• TASK STATEMENT
Could you set down exactly the lines of the data below, starting at the one that holds "Click the arrow" and ending at the one that holds "616x464 pixels.", both included, and only those?

*** RECORD SET Section Begins ***

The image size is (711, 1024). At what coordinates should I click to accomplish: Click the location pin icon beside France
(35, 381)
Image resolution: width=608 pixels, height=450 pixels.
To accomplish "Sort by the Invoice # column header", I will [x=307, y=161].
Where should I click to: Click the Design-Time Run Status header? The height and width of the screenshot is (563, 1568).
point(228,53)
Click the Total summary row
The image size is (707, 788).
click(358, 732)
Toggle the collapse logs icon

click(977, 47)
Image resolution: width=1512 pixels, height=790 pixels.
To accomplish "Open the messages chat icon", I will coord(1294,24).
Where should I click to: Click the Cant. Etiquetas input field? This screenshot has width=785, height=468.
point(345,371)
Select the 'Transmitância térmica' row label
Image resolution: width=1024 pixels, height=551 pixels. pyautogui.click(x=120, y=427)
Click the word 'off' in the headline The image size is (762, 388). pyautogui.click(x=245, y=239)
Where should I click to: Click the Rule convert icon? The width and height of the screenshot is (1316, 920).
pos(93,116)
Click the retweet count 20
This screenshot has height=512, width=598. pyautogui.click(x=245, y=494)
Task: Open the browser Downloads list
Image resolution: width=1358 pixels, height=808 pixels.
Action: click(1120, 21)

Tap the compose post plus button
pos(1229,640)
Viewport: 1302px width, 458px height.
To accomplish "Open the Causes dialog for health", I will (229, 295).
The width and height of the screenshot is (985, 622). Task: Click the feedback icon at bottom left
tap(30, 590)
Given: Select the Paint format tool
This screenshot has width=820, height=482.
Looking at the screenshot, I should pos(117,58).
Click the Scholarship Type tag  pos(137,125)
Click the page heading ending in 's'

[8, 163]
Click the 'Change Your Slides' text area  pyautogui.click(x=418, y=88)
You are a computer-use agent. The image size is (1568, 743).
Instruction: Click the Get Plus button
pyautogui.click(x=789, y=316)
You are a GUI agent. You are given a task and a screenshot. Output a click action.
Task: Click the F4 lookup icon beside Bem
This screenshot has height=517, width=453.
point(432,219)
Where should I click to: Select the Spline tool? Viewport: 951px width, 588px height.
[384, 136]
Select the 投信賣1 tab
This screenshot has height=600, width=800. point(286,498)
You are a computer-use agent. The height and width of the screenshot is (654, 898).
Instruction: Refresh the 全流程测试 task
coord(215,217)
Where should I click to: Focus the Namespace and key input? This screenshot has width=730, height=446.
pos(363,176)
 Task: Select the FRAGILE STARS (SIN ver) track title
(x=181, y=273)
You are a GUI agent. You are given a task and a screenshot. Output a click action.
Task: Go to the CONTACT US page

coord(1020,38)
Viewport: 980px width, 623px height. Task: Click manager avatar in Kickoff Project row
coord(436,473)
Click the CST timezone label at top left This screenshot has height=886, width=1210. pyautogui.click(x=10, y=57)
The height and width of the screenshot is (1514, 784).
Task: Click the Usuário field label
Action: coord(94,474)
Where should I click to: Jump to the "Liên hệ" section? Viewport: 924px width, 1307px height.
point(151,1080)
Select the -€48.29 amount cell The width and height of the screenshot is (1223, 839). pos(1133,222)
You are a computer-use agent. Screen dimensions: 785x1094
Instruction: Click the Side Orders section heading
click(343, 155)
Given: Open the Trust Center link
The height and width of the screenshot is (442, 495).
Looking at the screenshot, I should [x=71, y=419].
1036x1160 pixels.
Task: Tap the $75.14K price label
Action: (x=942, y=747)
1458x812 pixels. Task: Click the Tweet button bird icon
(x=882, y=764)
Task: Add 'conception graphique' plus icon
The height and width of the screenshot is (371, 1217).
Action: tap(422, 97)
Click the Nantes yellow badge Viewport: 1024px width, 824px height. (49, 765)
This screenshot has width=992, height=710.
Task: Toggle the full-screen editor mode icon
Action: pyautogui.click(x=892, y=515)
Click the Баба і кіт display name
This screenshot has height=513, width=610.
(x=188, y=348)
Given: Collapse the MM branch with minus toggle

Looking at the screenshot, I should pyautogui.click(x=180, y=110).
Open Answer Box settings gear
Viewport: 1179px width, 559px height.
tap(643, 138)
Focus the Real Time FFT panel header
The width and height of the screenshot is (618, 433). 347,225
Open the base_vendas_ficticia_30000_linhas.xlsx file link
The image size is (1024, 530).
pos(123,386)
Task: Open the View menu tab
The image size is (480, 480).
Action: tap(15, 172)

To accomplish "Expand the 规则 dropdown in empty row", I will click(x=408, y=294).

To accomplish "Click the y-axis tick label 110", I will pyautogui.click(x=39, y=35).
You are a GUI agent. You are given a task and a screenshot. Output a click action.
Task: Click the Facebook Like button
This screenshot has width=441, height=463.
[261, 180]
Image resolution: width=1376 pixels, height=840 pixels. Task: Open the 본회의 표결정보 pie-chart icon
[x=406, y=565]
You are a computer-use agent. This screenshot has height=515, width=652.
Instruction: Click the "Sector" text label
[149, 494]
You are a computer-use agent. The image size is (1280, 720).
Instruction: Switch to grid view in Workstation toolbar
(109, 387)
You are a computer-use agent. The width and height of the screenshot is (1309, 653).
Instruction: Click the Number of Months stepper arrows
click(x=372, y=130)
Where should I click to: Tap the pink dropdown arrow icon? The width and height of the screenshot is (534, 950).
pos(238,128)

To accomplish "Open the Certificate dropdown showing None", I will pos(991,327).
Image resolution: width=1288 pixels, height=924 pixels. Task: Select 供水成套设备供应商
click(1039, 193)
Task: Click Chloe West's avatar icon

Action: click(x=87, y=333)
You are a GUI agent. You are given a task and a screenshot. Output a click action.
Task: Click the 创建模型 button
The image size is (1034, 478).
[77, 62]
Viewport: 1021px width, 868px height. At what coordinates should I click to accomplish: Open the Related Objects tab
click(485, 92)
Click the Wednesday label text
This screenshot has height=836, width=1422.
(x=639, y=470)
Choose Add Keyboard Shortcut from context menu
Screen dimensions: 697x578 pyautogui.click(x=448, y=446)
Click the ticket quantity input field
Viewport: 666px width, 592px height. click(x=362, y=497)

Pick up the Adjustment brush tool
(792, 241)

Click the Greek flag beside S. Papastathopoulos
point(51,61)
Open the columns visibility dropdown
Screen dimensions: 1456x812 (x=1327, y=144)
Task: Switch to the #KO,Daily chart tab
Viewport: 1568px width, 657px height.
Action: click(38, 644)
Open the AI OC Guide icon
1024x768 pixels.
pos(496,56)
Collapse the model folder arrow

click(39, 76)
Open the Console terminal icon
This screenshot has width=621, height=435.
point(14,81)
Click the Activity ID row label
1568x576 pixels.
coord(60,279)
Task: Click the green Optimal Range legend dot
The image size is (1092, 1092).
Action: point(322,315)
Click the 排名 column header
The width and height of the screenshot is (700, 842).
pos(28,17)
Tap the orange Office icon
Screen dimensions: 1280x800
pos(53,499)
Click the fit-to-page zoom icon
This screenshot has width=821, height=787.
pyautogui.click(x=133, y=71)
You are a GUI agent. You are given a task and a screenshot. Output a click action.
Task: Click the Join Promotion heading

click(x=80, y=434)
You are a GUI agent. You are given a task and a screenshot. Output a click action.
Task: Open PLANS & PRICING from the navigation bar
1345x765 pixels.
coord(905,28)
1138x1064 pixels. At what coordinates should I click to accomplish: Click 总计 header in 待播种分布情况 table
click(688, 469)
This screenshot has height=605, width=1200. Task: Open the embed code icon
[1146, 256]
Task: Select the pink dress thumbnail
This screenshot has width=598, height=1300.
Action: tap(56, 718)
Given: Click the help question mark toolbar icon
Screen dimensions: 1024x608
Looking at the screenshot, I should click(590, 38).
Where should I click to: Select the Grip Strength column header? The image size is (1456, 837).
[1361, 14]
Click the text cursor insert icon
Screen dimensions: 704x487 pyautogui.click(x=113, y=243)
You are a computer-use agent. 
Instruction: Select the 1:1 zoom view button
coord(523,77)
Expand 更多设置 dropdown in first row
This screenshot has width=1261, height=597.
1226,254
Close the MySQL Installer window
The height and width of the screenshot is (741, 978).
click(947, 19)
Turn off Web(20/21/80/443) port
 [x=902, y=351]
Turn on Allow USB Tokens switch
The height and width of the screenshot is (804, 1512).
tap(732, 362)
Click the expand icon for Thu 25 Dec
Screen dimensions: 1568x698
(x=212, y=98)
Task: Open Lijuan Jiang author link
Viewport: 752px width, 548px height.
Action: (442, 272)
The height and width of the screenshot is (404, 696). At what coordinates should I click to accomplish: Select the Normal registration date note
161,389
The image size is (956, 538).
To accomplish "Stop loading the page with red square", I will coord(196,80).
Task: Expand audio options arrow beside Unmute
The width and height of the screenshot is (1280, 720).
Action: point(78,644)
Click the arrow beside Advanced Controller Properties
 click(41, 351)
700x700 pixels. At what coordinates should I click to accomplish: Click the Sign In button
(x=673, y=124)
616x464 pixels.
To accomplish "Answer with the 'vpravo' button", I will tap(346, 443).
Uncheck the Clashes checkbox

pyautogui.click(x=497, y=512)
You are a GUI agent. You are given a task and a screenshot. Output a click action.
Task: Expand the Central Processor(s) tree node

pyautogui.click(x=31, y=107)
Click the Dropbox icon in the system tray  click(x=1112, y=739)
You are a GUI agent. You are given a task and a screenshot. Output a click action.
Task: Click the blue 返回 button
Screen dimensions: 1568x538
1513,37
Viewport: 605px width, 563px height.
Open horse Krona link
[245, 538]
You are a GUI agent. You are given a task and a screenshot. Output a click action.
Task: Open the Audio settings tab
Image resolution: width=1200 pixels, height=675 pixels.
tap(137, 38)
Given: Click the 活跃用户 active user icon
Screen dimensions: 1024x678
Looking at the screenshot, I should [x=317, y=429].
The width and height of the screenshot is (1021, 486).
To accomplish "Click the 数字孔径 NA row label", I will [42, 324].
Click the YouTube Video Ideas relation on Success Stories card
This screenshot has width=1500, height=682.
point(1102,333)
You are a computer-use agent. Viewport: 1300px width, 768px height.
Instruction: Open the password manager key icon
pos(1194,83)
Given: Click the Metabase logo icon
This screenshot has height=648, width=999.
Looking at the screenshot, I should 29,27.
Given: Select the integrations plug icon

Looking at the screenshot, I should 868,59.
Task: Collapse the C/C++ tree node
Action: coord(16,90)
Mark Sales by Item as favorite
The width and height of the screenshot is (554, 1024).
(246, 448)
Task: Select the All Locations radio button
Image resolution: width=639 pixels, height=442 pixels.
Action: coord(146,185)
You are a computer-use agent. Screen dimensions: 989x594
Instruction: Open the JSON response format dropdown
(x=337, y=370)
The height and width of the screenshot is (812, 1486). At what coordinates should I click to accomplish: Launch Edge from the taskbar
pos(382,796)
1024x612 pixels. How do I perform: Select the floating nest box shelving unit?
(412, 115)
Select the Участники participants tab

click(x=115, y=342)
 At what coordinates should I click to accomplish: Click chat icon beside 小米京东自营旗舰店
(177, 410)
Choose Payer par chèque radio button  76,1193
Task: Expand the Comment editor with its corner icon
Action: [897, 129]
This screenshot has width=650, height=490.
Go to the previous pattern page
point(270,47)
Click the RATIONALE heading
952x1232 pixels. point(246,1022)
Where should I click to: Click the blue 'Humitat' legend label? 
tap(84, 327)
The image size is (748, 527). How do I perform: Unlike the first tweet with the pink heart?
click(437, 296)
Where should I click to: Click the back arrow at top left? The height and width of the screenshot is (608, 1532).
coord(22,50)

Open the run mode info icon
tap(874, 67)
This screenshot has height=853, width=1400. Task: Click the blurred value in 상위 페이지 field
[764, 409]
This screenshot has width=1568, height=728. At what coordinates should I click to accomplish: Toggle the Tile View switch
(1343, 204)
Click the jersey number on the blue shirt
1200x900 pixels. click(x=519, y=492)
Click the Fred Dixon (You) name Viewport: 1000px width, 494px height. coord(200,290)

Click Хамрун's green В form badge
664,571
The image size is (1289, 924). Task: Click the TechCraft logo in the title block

*** RECORD SET Section Ends ***

• WRITTEN RESPONSE
Click the arrow beside Advanced Controller Properties
 click(41, 351)
700x700 pixels. At what coordinates should I click to accomplish: Click the Sign In button
(x=673, y=124)
616x464 pixels.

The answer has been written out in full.